Task to carry out: Please restate word for word only the lines that start at the one containing "法要(50) (1064, 1379)" and continue to the final line of the material.

Data under study:
┏━━

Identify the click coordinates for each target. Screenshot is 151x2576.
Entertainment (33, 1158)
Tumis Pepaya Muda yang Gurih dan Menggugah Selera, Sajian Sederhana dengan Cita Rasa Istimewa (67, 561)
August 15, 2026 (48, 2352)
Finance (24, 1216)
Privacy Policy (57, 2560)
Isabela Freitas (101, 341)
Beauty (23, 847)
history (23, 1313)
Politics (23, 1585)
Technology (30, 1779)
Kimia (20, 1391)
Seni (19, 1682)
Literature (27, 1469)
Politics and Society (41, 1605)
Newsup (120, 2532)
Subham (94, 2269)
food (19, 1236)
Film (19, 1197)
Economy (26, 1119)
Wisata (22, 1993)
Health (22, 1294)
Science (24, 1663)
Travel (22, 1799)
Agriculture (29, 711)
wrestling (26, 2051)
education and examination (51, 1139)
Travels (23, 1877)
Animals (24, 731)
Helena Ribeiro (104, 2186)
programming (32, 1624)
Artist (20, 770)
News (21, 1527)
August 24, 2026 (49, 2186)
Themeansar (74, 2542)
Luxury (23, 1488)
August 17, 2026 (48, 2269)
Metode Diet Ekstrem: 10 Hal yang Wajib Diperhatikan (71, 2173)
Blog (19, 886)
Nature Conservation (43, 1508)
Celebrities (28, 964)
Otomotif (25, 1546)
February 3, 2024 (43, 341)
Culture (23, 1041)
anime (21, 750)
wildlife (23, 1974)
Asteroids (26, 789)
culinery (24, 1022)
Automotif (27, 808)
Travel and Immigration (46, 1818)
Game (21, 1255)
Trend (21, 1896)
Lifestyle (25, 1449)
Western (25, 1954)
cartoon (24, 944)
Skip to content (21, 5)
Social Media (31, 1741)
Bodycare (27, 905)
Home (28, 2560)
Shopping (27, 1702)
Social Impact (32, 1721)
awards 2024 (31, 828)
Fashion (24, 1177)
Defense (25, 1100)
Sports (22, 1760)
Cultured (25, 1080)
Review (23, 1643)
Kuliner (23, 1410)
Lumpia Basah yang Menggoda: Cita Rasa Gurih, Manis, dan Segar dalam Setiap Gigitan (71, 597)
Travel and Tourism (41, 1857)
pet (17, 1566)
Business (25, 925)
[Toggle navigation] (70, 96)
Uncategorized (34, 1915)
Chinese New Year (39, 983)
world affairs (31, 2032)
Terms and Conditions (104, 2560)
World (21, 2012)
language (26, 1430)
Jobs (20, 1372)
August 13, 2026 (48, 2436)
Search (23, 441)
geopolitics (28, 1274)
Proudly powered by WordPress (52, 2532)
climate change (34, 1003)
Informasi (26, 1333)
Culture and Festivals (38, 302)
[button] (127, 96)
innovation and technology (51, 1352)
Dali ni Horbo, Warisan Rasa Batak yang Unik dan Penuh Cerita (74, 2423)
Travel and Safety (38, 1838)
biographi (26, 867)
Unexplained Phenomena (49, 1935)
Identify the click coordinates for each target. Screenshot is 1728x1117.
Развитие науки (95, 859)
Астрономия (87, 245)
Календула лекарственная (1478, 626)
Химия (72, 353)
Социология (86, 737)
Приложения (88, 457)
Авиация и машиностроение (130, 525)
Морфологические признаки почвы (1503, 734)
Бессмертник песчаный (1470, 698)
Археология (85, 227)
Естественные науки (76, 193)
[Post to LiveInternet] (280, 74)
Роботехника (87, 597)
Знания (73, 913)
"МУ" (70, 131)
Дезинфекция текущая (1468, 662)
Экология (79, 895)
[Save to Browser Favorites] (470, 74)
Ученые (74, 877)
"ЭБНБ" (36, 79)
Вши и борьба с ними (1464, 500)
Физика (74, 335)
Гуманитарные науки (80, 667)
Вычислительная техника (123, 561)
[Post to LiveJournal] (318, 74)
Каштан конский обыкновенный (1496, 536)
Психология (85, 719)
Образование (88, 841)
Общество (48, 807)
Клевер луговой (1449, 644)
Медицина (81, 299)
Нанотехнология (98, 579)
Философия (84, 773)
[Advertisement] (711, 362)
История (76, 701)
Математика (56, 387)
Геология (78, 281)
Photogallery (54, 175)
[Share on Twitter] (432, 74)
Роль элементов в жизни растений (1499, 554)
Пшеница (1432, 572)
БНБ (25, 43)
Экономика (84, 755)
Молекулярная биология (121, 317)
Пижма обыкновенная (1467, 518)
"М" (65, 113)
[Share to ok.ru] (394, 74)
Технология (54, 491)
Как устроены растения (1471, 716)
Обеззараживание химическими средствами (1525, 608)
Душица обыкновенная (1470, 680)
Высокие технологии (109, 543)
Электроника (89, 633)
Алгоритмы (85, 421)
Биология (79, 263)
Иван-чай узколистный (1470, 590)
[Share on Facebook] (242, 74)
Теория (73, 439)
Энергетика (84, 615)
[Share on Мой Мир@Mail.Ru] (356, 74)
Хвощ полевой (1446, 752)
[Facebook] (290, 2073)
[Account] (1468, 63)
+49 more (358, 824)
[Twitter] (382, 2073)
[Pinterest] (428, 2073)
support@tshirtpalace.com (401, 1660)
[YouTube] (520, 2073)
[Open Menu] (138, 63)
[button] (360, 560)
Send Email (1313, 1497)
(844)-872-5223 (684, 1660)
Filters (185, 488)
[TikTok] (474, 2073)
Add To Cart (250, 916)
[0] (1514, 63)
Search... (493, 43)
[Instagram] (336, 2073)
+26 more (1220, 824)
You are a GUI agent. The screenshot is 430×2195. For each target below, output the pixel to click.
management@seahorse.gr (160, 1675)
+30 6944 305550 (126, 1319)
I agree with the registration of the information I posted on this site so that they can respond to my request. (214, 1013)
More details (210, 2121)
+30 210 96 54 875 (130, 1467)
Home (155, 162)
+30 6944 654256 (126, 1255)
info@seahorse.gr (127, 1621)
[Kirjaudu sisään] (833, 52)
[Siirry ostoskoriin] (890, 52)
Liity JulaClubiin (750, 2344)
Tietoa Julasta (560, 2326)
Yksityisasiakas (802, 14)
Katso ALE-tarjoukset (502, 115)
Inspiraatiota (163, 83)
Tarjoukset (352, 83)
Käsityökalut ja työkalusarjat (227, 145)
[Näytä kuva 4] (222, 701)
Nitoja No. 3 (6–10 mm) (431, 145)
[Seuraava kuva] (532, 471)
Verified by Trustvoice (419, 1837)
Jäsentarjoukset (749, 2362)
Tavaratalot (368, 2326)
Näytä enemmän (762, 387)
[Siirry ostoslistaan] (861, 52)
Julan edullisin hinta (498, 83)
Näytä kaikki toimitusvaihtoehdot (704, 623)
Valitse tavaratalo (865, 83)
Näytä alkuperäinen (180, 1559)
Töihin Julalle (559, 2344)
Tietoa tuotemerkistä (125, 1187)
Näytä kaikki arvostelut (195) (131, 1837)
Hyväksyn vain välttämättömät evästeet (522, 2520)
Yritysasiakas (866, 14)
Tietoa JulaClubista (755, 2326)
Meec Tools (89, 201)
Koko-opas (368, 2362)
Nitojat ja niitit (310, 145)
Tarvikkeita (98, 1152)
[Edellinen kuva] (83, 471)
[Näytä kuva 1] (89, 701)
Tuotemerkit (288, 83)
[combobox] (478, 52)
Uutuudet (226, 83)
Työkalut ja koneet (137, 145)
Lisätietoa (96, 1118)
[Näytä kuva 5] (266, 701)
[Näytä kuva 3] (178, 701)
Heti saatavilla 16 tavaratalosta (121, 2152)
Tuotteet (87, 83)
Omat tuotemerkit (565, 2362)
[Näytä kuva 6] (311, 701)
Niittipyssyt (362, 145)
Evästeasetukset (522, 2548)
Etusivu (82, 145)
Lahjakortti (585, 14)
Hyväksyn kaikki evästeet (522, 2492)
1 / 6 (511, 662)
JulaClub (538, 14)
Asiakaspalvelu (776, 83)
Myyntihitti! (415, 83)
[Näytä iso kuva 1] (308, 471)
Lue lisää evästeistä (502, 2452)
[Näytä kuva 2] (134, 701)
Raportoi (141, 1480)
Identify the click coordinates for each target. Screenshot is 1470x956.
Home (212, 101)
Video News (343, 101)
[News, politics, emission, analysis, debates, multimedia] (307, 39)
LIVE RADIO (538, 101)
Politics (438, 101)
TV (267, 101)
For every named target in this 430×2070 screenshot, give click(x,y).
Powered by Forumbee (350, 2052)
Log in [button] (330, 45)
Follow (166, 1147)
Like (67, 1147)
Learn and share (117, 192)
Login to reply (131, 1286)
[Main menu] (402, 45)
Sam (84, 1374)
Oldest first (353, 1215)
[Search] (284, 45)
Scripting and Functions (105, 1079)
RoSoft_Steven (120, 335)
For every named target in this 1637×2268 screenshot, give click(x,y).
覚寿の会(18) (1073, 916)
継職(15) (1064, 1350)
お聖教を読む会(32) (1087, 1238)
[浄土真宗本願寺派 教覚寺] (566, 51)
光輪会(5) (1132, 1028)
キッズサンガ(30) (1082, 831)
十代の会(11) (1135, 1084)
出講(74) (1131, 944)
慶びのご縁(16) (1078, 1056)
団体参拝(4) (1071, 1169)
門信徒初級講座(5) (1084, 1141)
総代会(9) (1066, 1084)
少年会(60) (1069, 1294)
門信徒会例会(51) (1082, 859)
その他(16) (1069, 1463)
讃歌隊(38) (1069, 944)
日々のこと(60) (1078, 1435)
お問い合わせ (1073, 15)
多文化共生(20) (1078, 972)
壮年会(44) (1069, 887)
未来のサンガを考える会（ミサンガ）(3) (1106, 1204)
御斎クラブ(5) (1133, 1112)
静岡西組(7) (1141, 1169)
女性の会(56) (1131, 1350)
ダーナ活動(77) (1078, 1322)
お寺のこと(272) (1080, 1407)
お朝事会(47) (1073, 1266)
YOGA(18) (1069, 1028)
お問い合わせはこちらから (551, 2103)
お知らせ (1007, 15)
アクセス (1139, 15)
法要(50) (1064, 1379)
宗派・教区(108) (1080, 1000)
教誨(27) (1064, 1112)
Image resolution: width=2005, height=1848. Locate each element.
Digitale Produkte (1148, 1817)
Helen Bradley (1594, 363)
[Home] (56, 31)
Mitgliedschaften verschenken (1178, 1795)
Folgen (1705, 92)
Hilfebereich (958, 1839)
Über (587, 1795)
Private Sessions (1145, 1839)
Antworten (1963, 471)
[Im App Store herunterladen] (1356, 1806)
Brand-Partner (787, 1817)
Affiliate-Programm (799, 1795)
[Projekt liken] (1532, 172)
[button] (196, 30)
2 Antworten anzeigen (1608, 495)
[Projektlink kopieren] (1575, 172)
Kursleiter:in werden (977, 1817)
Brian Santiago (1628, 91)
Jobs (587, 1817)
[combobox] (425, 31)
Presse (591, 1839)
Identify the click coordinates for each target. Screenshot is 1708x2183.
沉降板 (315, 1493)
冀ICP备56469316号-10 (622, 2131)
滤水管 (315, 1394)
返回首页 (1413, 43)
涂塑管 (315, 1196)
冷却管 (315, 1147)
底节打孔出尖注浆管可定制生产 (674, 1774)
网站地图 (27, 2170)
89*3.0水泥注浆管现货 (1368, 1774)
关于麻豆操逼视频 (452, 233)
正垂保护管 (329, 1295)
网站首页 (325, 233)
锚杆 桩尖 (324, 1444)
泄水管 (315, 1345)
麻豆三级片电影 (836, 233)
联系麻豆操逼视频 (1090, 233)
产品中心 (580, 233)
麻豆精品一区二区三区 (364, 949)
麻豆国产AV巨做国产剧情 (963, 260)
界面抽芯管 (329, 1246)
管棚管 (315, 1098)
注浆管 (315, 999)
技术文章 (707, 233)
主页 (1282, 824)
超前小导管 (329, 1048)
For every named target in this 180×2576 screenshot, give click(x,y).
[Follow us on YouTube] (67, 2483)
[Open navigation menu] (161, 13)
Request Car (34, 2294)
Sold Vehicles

┗━━

Task answer:
法要(50) (1064, 1379)
宗派・教区(108) (1080, 1000)
教誨(27) (1064, 1112)
Image resolution: width=2005, height=1848. Locate each element.
Digitale Produkte (1148, 1817)
Helen Bradley (1594, 363)
[Home] (56, 31)
Mitgliedschaften verschenken (1178, 1795)
Folgen (1705, 92)
Hilfebereich (958, 1839)
Über (587, 1795)
Private Sessions (1145, 1839)
Antworten (1963, 471)
[Im App Store herunterladen] (1356, 1806)
Brand-Partner (787, 1817)
Affiliate-Programm (799, 1795)
[Projekt liken] (1532, 172)
[button] (196, 30)
2 Antworten anzeigen (1608, 495)
[Projektlink kopieren] (1575, 172)
Kursleiter:in werden (977, 1817)
Brian Santiago (1628, 91)
Jobs (587, 1817)
[combobox] (425, 31)
Presse (591, 1839)
Identify the click coordinates for each target. Screenshot is 1708x2183.
沉降板 (315, 1493)
冀ICP备56469316号-10 (622, 2131)
滤水管 (315, 1394)
返回首页 (1413, 43)
涂塑管 (315, 1196)
冷却管 (315, 1147)
底节打孔出尖注浆管可定制生产 (674, 1774)
网站地图 (27, 2170)
89*3.0水泥注浆管现货 (1368, 1774)
关于麻豆操逼视频 (452, 233)
正垂保护管 (329, 1295)
网站首页 (325, 233)
锚杆 桩尖 (324, 1444)
泄水管 (315, 1345)
麻豆三级片电影 (836, 233)
联系麻豆操逼视频 (1090, 233)
产品中心 (580, 233)
麻豆精品一区二区三区 (364, 949)
麻豆国产AV巨做国产剧情 (963, 260)
界面抽芯管 (329, 1246)
管棚管 (315, 1098)
注浆管 (315, 999)
技术文章 (707, 233)
主页 (1282, 824)
超前小导管 (329, 1048)
For every named target in this 180×2576 screenshot, give click(x,y).
[Follow us on YouTube] (67, 2483)
[Open navigation menu] (161, 13)
Request Car (34, 2294)
Sold Vehicles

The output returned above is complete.